I'm Fine....

I'm Fine.


If you were a fly on the wall of my home, I'm sure you would hear me repeat these two words often.

They're used in the typical "I'm really NOT fine - I'm still pretty upset" way after a disagreement.

They can also be translated: "I'm actually completely overwhelmed and I don't know how I'm going to get it all done before I run out of hours in the day!!!"

In fact, I can rarely think of a time when the words, "I'm fine" actually mean "I'm fine".



It's most dangerous when I use this phrase inaudibly. I say to myself (and ultimately to God), "I'm fine!"

I can totally handle this mothering thing.

I may not be the best wife, but I'm doing pretty good compared to the other marriages I see.

This spiritual walk thing? I've got this!

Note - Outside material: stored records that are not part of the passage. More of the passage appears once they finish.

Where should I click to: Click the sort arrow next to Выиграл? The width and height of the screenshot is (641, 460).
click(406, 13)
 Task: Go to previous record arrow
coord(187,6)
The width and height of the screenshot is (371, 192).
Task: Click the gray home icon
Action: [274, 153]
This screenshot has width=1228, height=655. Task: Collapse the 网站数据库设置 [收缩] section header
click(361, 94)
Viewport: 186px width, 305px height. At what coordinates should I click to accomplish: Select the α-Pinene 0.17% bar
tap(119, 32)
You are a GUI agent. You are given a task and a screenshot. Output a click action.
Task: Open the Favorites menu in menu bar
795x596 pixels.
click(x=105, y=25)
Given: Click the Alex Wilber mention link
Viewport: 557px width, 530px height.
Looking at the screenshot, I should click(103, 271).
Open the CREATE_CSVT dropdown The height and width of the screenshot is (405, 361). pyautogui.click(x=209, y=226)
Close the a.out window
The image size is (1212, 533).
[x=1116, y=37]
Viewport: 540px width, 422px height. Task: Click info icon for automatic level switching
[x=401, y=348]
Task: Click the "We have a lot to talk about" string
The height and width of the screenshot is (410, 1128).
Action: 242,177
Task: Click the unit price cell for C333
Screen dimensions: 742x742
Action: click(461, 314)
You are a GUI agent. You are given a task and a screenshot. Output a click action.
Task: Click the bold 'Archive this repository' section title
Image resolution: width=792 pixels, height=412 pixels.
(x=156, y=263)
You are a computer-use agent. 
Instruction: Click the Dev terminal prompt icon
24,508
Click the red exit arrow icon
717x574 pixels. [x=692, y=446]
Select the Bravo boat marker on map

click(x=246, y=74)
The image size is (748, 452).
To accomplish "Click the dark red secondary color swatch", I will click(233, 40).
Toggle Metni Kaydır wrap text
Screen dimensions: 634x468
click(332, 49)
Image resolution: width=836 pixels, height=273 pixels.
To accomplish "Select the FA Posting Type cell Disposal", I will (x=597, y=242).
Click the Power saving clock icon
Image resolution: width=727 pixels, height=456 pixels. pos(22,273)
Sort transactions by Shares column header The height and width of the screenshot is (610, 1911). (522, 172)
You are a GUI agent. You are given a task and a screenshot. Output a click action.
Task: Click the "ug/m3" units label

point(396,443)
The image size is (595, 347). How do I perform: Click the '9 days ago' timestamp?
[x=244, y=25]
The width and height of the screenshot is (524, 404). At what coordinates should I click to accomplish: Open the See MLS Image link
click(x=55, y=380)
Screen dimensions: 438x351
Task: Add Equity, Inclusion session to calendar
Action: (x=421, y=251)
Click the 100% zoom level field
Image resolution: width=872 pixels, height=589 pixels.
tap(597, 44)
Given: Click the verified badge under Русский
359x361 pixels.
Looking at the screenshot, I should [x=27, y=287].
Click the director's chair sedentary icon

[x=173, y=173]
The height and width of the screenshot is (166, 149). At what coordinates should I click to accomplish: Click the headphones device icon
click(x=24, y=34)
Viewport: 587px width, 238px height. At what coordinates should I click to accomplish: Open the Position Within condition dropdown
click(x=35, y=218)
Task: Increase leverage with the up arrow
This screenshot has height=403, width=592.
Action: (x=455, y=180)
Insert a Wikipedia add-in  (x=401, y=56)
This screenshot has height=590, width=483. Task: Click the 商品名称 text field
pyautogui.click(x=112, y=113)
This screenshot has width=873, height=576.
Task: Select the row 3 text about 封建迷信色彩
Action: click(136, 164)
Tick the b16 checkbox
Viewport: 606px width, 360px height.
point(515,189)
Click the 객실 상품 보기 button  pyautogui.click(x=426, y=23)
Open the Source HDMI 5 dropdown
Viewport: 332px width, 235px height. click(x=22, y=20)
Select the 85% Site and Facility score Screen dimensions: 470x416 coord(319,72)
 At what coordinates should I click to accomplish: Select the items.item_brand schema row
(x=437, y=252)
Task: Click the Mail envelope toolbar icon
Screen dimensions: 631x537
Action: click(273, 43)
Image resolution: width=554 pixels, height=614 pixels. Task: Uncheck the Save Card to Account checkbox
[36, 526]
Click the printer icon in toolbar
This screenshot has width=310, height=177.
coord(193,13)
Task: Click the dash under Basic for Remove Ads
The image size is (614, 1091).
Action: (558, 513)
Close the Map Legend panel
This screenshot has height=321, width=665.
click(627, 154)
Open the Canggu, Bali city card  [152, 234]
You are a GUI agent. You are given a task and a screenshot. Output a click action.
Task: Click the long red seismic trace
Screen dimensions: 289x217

What I don't realize is that by deceiving myself about my "fine-ness," I'm actually limiting a display of God's power in my life.

At the end of my last pregnancy, a friend of mine asked if she could bring me a meal.  I was pretty surprised. Our church normally schedules meals for after babies arrive, and it seems "appropriate" to help a mom after she's just gone through the exhaustion of labor and delivery.

I never expected someone to offer a meal when I was still relatively "mobile"!

My first thought was, "I'm fine." Sure we'd eaten leftovers, frozen pizza, and PB&J for three out of the last four meals because I had been so tired by 4pm, but I was okay. She didn't need to go to the trouble of bringing us a meal. I wasn't completely desperate yet. I could handle it!

I made wiser choice, though, and told her "yes". And let me tell you, friends, it was amazing!

I didn't have to think about what my three hungry guys were going to eat.

I didn't have to spend an hour on my (swollen) feet in front of a hot stove.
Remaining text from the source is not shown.